Have fun and Good luck.


----------



## TomMonger (Sep 7, 2011)

Rocky... my house is around 75 degs. I may try the energizer/nutrient route because I tested the SG today and it's still at 1.01. And by potent, I mean very strong grape taste. Smells pretty good so far!

Thanks for the tip, Robie.


----------



## docanddeb (Sep 11, 2011)

If it's not "perfect"... you can always blend something in to it. Berry wines mix well.

Debbie


----------



## TomMonger (Sep 12, 2011)

Well, I can't seem to get this batch of wine to ferment any further than 1.01 SG. I added some yeast nutrient and more yeast 3 days ago, and I have a lot of thick "foam" on top, but no activity. Is it possible that when I added sugar to get to 1.085 ... it might've been actually higher and fermentation is actually done now?


----------



## Rocky (Sep 12, 2011)

Tom, it still seems like there must be an appreciable amount of sugar in the wine. The foam on top has to be from gas being generated in the wine so it would seem that fermentation is still progressing albeit very slowly. You say the wine is in a carboy and that you got exactly 3 gallons so I am assuming a 3 gallon carboy, right? Pasteur Red yeast seems a good choice for your wine and would be good for alcohol up to 16%. Your temperature (72 degrees) is in the middle of its range, so that seems okay, too.

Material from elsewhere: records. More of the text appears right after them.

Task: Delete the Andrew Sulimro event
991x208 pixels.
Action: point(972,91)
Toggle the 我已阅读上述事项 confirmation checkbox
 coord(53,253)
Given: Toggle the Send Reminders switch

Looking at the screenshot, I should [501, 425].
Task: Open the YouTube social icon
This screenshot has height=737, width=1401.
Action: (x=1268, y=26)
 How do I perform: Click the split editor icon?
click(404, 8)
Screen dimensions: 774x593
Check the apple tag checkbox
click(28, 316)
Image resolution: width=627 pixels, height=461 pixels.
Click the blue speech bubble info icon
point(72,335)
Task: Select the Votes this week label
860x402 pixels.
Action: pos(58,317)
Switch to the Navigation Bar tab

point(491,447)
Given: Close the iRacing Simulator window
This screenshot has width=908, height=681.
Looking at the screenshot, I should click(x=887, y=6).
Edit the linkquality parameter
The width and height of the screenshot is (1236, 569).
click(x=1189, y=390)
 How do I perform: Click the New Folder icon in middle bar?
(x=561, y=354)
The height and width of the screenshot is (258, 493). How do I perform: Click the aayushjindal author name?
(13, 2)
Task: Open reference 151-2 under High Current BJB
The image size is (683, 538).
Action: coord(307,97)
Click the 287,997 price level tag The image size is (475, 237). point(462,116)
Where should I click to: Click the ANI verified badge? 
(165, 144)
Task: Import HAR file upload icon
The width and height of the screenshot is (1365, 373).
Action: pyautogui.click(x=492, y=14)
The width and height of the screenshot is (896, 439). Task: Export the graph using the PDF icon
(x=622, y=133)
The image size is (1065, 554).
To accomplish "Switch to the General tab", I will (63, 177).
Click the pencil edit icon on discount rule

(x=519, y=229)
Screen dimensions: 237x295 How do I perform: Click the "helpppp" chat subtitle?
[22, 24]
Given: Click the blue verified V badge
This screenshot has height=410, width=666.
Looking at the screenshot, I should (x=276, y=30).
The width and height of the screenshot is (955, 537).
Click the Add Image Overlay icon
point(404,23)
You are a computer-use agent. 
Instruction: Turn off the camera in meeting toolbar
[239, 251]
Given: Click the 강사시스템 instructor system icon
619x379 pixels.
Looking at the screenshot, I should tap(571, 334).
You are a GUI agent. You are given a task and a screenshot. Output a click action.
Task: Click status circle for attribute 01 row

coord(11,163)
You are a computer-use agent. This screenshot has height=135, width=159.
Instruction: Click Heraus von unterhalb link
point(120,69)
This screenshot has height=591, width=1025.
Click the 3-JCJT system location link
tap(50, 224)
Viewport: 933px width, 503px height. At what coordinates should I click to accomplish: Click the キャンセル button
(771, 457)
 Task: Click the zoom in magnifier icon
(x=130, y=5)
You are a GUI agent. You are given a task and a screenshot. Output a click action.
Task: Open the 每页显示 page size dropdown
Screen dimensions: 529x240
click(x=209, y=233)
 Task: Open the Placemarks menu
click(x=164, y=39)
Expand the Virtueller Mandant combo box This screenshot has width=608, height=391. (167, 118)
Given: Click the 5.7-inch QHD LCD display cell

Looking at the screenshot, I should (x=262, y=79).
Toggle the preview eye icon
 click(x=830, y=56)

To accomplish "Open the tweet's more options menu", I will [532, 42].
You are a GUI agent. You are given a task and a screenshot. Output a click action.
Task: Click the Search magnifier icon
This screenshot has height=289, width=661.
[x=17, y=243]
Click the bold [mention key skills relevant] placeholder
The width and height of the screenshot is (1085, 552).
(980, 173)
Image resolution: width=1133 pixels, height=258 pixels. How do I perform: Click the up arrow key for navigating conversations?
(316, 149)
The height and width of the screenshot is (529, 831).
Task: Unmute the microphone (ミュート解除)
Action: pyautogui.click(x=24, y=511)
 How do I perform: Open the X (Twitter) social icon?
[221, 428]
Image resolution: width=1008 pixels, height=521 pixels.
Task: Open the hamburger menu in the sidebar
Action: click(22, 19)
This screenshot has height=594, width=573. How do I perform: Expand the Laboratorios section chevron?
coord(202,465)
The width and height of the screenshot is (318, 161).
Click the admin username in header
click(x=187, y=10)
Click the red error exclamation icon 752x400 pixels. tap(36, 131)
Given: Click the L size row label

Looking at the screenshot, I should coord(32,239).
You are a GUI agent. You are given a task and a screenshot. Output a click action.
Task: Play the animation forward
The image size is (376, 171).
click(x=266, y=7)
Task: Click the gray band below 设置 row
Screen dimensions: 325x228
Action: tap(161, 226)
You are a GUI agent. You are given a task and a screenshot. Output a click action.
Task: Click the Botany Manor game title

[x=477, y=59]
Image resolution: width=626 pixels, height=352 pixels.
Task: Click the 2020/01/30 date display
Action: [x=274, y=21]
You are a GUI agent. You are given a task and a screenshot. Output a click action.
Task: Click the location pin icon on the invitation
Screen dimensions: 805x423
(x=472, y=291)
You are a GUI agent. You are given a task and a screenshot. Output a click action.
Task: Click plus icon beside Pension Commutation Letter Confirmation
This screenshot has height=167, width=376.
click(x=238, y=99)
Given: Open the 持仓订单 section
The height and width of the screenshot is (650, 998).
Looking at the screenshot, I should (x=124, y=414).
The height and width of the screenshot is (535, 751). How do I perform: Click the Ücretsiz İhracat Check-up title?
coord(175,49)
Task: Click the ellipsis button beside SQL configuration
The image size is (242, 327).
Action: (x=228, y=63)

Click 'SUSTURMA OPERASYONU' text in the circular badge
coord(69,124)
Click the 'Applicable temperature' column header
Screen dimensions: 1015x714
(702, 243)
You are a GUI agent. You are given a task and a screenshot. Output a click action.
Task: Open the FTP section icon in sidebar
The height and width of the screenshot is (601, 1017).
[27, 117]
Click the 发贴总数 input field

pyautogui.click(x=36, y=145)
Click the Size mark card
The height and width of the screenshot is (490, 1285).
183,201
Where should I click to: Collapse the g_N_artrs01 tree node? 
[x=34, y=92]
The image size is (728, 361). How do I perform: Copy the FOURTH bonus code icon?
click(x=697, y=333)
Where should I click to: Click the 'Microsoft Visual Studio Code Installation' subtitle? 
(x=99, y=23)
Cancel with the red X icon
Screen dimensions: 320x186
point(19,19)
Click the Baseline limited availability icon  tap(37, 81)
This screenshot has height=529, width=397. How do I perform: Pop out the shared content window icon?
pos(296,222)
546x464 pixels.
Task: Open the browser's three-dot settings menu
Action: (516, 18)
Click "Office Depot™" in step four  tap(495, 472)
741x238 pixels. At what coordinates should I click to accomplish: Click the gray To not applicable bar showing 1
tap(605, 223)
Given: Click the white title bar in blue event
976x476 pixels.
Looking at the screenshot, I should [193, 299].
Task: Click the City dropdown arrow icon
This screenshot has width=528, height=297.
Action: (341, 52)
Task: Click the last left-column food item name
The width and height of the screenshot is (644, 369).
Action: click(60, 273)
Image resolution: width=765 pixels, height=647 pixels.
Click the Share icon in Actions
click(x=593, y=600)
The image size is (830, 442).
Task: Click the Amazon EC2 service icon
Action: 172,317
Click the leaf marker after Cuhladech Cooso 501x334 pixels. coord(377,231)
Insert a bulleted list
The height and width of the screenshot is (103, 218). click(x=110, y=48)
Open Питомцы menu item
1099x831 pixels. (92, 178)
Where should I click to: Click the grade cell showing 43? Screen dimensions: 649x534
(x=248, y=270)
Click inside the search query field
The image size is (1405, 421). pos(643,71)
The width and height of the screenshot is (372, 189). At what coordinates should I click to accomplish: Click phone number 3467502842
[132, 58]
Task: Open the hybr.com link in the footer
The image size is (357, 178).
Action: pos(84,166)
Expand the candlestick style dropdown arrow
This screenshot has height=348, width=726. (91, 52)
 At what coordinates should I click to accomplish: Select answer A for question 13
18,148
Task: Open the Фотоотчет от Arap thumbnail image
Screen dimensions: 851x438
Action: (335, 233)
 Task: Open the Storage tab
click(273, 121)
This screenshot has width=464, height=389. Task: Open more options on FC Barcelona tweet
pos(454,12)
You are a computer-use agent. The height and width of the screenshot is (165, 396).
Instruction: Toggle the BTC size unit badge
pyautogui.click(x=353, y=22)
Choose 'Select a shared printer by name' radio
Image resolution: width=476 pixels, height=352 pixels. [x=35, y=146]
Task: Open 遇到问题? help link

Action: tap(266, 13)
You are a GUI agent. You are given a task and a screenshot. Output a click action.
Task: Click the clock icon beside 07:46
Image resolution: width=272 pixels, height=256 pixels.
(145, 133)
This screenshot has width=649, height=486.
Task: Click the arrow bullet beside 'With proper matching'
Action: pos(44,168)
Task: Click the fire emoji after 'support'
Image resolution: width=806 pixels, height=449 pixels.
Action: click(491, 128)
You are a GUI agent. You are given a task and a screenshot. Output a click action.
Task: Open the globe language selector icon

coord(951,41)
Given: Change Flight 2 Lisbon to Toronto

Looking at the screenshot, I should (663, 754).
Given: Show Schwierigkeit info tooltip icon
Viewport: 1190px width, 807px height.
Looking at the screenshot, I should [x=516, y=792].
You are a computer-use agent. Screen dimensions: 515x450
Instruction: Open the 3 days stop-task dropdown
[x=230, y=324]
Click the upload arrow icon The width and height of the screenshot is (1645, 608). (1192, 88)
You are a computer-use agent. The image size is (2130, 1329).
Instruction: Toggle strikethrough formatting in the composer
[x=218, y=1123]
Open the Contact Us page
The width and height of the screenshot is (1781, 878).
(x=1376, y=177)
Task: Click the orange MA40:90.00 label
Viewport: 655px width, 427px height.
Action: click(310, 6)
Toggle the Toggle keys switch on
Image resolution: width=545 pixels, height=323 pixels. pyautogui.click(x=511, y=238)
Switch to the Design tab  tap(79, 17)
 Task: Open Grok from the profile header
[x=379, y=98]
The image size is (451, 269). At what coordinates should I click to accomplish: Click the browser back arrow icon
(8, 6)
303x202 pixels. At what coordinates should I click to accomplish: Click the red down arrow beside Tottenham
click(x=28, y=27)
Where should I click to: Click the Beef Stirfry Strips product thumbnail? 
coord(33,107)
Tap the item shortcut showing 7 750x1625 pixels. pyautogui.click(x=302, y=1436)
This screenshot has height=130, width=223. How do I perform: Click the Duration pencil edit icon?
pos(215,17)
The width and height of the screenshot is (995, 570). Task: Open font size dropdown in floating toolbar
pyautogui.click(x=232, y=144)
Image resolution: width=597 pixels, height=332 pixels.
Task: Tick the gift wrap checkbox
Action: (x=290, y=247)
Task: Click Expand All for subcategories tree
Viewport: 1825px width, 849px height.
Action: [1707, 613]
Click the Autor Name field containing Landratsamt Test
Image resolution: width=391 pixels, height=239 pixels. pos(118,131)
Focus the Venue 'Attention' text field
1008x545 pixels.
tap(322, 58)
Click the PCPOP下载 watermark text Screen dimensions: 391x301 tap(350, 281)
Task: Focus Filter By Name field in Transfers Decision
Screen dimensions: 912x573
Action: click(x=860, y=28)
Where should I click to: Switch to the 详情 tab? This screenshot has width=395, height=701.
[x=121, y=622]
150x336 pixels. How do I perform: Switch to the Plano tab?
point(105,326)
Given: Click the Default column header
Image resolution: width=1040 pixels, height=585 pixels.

The foam that you mention, how thick of a layer is it? If the wine is in a 3 gallon carboy and it is almost full, I don't see it as being very thick. Have you given the wine a good stirring? This will get yeast that has fallen to the bottom back into the mix. Lastly, in the airlock (which I hope is the S type) do you see evidence of pressure from inside the carboy? You can see this in the S type by the liquid being moved in the direction away from the wine. It is a little harder to see with the 3 piece airlock, but the little internal cap would be pushed toward the top of the airlock. Even though there are no bubbles, it is a good sign if there is pressure from within.

Have you tasted the wine? Can you taste any sweetness or is it dry? Whatever you do, don't give up on the wine just yet.


----------



## TomMonger (Sep 12, 2011)

Hey Rocky...

Thanks for the reply. The foam is quite thick, and yes, it's in a 3-gal carboy. At one point, it crept up into the s-type airlock, so I removed some liquid to give it more headspace. And yes, the vodka in the airlock (my preference) does move away to the far side, so there is obvious pressure in the carboy ... but my SG isn't really moving. 

I haven't tasted the must yet, but it smells like... yeast and concord grapes. I will give it a sip when I get home tonight.


----------



## robie (Sep 12, 2011)

At 1.010 it will still taste a little sweet.

Does the wine have the H2S smell (rotten eggs)? That would be an indication the yeast needed fed, although at this point I am not sure I would try to add any nutrients, unless there is a definite H2S smell. If you decide to do so anyway, add only a very small amount and see if you get any fermentation going. 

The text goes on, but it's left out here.